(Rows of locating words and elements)
+++++

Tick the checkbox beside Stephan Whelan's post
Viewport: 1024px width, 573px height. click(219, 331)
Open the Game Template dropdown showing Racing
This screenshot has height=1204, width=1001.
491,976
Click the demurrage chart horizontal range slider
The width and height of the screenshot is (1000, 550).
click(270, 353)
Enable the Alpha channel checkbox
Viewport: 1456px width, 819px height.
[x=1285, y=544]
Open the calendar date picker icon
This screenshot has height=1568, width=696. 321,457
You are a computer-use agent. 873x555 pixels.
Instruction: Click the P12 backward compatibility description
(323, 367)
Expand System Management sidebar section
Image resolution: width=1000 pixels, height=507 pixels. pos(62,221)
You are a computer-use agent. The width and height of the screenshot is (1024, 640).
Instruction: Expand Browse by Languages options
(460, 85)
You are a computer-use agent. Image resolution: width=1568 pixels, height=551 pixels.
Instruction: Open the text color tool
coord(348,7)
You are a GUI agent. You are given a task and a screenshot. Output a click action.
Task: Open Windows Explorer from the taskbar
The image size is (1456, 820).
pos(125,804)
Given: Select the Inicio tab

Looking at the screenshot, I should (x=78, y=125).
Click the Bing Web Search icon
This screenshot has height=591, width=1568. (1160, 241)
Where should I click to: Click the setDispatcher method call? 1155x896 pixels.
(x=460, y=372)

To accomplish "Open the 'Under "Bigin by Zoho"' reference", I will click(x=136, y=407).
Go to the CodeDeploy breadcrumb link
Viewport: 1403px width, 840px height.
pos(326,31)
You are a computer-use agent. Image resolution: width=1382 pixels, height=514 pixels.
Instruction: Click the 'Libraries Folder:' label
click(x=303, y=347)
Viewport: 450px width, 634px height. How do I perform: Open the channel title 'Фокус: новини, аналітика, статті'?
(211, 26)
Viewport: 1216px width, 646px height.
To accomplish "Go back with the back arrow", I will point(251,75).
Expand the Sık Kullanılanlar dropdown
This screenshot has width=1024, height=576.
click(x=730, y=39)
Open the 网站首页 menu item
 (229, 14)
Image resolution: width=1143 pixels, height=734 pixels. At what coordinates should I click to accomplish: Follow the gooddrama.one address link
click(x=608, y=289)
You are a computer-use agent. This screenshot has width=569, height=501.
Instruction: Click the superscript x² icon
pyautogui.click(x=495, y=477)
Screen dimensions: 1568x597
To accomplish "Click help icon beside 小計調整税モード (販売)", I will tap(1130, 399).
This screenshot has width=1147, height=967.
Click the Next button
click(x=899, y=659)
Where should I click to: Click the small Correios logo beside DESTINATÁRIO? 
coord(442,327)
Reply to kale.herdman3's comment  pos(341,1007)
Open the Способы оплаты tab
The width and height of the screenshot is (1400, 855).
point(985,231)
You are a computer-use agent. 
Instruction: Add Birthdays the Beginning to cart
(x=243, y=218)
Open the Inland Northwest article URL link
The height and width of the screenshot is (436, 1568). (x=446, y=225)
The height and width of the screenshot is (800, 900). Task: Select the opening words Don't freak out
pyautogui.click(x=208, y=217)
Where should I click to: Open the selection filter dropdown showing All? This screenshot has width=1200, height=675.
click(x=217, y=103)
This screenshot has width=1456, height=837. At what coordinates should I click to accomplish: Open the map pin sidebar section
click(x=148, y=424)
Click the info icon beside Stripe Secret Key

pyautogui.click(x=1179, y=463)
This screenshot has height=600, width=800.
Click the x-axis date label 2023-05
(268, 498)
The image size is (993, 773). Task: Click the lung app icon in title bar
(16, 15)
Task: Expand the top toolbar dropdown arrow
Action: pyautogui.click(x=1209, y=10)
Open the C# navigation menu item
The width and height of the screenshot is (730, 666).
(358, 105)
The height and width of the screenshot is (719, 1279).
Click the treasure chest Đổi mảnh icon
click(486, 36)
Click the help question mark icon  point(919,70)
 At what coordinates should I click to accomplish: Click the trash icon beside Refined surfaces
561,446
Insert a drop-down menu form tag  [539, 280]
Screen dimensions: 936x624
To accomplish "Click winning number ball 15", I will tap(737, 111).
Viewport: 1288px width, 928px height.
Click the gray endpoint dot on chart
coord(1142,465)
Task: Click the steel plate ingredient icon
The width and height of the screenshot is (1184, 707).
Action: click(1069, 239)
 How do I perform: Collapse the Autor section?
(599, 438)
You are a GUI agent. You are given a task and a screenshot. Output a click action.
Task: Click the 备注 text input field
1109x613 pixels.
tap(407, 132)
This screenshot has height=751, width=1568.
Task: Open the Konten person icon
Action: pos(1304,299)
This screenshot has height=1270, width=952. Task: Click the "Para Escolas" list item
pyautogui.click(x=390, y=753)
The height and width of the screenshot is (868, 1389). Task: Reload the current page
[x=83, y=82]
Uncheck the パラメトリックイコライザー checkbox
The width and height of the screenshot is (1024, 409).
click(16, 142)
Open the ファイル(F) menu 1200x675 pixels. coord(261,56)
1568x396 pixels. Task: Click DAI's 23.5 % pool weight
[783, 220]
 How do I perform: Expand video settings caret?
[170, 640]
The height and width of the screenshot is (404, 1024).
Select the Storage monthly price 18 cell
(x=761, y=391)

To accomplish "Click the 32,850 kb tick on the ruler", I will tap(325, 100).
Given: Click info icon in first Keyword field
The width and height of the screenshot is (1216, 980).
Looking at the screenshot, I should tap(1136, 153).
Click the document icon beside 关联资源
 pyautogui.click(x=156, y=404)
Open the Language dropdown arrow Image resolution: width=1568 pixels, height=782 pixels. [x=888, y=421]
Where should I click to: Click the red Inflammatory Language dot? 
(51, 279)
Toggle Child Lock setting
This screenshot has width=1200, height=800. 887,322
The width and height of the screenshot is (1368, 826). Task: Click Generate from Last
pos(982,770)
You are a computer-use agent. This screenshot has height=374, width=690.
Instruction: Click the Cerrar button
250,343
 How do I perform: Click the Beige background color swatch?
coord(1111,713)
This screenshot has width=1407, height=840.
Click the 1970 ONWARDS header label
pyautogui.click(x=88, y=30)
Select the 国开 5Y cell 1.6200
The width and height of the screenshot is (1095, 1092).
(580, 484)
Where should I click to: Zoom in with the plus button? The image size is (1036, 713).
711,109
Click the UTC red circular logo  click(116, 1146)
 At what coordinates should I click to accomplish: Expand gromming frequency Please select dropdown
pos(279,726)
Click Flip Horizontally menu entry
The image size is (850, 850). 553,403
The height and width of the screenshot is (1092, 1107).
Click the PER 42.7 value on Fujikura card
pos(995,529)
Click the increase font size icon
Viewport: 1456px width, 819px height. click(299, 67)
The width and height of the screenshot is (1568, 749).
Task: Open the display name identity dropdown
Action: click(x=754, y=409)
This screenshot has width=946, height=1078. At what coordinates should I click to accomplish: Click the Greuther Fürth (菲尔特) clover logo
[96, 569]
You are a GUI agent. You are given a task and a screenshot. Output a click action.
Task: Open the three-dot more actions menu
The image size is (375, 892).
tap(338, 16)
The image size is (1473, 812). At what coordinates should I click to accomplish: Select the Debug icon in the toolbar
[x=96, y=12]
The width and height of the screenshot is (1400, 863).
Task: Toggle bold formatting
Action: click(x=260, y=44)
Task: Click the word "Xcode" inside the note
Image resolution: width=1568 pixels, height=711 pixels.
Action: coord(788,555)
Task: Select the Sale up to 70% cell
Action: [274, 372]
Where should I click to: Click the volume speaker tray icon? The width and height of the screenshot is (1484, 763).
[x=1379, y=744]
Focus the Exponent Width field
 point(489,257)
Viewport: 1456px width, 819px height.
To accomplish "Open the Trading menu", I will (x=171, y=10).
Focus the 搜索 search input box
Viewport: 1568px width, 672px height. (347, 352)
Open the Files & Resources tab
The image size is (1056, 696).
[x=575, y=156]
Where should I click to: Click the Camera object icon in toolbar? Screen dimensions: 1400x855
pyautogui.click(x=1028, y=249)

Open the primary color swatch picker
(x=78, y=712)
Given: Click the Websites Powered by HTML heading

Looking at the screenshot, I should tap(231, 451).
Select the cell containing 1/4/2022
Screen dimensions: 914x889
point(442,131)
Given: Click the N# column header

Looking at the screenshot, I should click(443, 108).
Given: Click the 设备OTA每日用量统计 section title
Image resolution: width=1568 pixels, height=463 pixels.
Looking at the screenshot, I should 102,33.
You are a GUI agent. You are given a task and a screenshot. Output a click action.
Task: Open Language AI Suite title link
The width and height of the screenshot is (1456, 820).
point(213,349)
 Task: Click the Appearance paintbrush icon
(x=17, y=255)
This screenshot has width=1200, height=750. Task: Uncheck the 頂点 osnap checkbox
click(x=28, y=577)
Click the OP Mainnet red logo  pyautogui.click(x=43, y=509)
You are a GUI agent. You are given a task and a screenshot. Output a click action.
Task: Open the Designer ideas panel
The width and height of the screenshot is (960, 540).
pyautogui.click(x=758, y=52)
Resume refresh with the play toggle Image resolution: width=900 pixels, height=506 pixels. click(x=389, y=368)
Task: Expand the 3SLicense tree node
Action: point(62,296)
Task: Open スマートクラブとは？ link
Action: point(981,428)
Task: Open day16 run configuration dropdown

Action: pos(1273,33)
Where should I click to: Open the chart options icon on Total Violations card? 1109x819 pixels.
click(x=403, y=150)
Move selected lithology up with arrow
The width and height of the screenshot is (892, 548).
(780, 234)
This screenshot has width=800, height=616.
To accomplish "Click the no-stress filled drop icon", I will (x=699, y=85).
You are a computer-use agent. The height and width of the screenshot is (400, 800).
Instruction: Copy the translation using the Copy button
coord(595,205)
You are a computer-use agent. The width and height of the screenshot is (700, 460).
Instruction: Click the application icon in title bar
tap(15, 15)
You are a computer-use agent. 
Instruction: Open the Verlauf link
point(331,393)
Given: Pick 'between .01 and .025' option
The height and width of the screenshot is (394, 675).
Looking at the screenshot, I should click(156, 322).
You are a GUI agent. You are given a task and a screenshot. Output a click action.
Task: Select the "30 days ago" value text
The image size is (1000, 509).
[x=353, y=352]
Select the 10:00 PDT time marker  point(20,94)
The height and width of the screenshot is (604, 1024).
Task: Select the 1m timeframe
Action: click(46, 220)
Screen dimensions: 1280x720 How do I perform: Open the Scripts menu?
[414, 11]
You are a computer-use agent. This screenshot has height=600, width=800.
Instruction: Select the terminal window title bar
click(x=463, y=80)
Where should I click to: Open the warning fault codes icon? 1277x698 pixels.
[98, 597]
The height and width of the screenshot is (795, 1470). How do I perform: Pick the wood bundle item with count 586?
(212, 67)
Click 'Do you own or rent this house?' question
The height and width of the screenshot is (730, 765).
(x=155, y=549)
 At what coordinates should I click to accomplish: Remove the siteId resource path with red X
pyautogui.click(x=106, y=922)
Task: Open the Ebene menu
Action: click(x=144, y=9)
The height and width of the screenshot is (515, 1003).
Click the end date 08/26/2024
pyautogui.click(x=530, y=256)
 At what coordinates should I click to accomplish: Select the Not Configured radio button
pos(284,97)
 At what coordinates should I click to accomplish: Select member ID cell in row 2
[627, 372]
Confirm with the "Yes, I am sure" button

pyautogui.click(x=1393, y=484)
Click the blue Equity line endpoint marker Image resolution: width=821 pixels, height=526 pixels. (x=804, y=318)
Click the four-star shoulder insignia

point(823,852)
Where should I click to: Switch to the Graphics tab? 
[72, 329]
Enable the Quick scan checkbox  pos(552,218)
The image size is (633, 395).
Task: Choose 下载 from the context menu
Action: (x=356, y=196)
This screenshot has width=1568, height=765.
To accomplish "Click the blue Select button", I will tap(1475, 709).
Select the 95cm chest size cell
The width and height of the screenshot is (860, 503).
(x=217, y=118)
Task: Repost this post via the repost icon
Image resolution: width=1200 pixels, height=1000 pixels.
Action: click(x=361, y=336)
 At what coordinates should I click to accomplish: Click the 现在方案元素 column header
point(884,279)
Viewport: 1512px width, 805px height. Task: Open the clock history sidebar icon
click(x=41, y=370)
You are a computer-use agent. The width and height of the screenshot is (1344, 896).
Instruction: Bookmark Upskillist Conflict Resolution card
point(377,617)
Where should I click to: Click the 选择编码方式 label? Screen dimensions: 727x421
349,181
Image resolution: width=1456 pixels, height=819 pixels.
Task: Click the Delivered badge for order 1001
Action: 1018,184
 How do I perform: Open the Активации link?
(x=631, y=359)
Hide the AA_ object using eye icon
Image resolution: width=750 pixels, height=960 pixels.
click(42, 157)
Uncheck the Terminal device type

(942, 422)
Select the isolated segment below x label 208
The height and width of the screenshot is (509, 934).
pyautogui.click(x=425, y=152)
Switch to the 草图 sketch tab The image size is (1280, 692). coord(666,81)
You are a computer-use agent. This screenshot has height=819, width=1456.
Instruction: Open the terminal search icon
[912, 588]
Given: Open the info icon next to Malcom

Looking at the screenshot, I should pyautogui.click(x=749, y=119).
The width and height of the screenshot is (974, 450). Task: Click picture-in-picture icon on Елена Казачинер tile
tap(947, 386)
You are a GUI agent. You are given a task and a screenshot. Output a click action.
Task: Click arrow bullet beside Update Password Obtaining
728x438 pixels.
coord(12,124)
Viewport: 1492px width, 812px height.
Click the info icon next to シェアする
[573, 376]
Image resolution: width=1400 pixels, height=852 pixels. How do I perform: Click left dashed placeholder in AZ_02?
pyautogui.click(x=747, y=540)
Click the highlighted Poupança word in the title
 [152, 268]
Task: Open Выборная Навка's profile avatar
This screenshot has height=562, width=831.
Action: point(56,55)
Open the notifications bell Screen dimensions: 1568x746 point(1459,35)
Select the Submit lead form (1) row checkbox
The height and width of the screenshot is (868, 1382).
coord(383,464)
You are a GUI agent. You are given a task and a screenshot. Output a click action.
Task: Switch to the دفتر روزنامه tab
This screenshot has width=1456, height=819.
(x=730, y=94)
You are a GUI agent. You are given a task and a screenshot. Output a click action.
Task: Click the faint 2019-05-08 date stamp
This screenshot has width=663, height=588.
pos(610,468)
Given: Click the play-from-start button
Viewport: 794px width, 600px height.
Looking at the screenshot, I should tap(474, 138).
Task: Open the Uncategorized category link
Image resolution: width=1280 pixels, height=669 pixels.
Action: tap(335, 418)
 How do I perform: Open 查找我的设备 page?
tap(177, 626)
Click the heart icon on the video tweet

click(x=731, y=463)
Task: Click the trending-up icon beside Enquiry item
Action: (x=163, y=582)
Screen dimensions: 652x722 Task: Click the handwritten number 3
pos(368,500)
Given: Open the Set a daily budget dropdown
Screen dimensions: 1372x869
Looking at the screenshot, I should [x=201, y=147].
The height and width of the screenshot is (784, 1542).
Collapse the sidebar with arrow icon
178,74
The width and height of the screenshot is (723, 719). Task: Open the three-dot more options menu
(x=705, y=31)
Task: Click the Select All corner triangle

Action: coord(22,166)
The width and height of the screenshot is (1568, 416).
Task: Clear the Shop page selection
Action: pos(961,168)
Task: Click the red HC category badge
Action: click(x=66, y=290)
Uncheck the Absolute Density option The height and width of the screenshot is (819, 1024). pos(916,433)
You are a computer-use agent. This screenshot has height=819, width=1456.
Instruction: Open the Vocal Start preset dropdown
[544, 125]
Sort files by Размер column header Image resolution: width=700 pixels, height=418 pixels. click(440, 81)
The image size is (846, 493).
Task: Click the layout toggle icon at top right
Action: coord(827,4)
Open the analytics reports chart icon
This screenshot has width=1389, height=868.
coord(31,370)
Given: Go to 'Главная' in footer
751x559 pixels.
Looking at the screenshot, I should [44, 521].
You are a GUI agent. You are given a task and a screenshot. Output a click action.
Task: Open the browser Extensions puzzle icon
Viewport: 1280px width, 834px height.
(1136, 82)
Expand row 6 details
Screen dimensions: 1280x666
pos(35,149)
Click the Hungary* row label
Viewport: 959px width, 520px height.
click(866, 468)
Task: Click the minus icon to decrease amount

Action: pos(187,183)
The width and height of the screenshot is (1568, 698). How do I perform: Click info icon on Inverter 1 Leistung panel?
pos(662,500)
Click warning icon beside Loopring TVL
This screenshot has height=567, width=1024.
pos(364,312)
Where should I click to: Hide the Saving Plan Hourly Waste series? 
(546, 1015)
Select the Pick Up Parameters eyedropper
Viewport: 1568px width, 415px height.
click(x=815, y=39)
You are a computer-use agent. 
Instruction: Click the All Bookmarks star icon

+++++

Work instructions |
Copy the rows from the start through the line containing "(x=460, y=372)", renaming "computer-use agent" to "screen agent" everywhere in them and leaving the rest unchanged.

Result of this exercise |
Tick the checkbox beside Stephan Whelan's post
Viewport: 1024px width, 573px height. click(219, 331)
Open the Game Template dropdown showing Racing
This screenshot has height=1204, width=1001.
491,976
Click the demurrage chart horizontal range slider
The width and height of the screenshot is (1000, 550).
click(270, 353)
Enable the Alpha channel checkbox
Viewport: 1456px width, 819px height.
[x=1285, y=544]
Open the calendar date picker icon
This screenshot has height=1568, width=696. 321,457
You are a screen agent. 873x555 pixels.
Instruction: Click the P12 backward compatibility description
(323, 367)
Expand System Management sidebar section
Image resolution: width=1000 pixels, height=507 pixels. pos(62,221)
You are a screen agent. The width and height of the screenshot is (1024, 640).
Instruction: Expand Browse by Languages options
(460, 85)
You are a screen agent. Image resolution: width=1568 pixels, height=551 pixels.
Instruction: Open the text color tool
coord(348,7)
You are a GUI agent. You are given a task and a screenshot. Output a click action.
Task: Open Windows Explorer from the taskbar
The image size is (1456, 820).
pos(125,804)
Given: Select the Inicio tab

Looking at the screenshot, I should (x=78, y=125).
Click the Bing Web Search icon
This screenshot has height=591, width=1568. (1160, 241)
Where should I click to: Click the setDispatcher method call? 1155x896 pixels.
(x=460, y=372)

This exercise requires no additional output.